# Classification

In [None]:
# load MNIST dataset
from sklearn.datasets import fetch_openml

mnist = fetch_openml('mnist_784', version=1)
mnist.keys()

- **A DESCR** key that describing the dataset
- **A data key** containing an array with one row per instance and one column per feature
- **A target key** containing an array with the labels

In [None]:
# take a look at dataset
X, y = mnist["data"], mnist["target"]
print(X.shape, y.shape)

There are **70.000 images**, and each image has **784 features**. This is because each image is **28x28 pixels**. And each feature simply represents one pixel's intensity, from 0 (white) to 255 (black).

In [None]:
# display one digit from dataset
import matplotlib as mpl
import matplotlib.pyplot as plt

some_digit = X[0]
some_digit_image = some_digit.reshape(28, 28)

plt.imshow(some_digit_image, cmap="binary")
plt.axis("off")
plt.show()

In [None]:
import numpy as np

# lets take a look at the label
print(y[0])

# cast the label into integer type
y = y.astype(np.uint8)

In [None]:
# split dataset into training set and testing set
X_train, X_test, y_train, y_test = X[:60000], X[60000:], y[:60000], y[60000:]

# since the training set is already shuffled, it will be easy to do cross-validation

## Training a Binary Classifier

In [None]:
# We simplify the problem with binary classifier
# So, it will distinguish between just two classes, 5 and not-5
y_train_5 = (y_train==5) # true for all 5s, false for the other digits
y_test_5 = (y_test==5)

In [None]:
# we will use Stochastic Gradient Descent (SGD)
# SGD being capable of deals with very large dataset efficiently

from sklearn.linear_model import SGDClassifier

sgd_clf = SGDClassifier(random_state=42)
sgd_clf.fit(X_train, y_train_5)

In [None]:
# lets use SGD model to predict some digit
sgd_clf.predict([some_digit])

# the result should be True, since the digit is 5

## Performance Measures

### Measuring Accuracy Using Cross-Validation

In [None]:
from sklearn.model_selection import cross_val_score

cross_val_score(sgd_clf, X_train, y_train_5, cv=3, scoring="accuracy")
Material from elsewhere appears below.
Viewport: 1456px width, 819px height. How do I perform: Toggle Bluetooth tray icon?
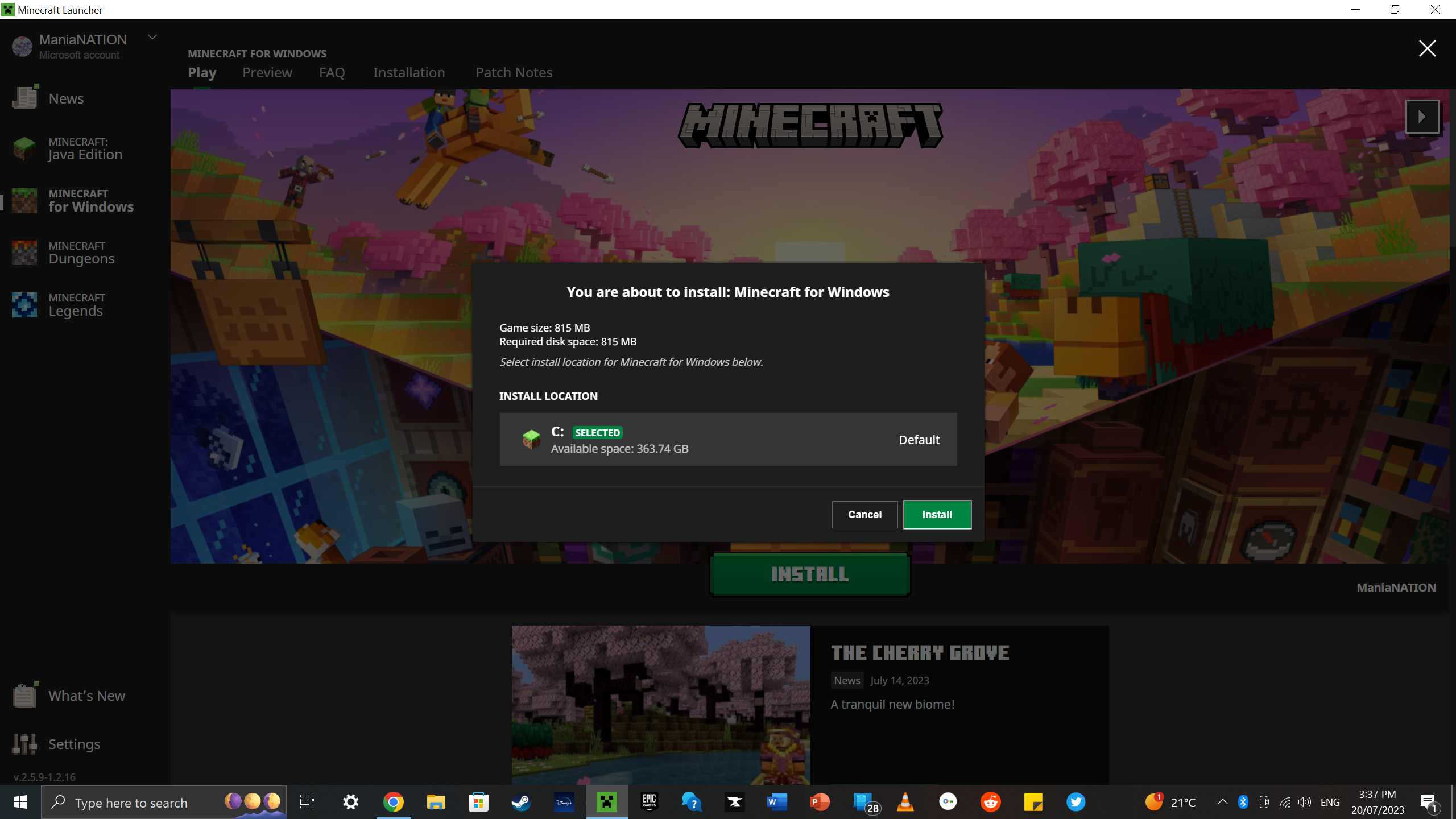(1243, 803)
The accuracy results looks good with 96%. But, let's look at very dumb classifier that classifies every single image in the "not-5" class.

In [None]:
from sklearn.base import BaseEstimator

class Never5Classifier(BaseEstimator):
    def fit(self, X, y=None):
        pass
    def predict(self, X):
        return np.zeros((len(X), 1), dtype=bool)

In [None]:
# let's find out the accuracy
never_5_clf = Never5Classifier()
cross_val_score(never_5_clf, X_train, y_train_5, cv=3, scoring="accuracy")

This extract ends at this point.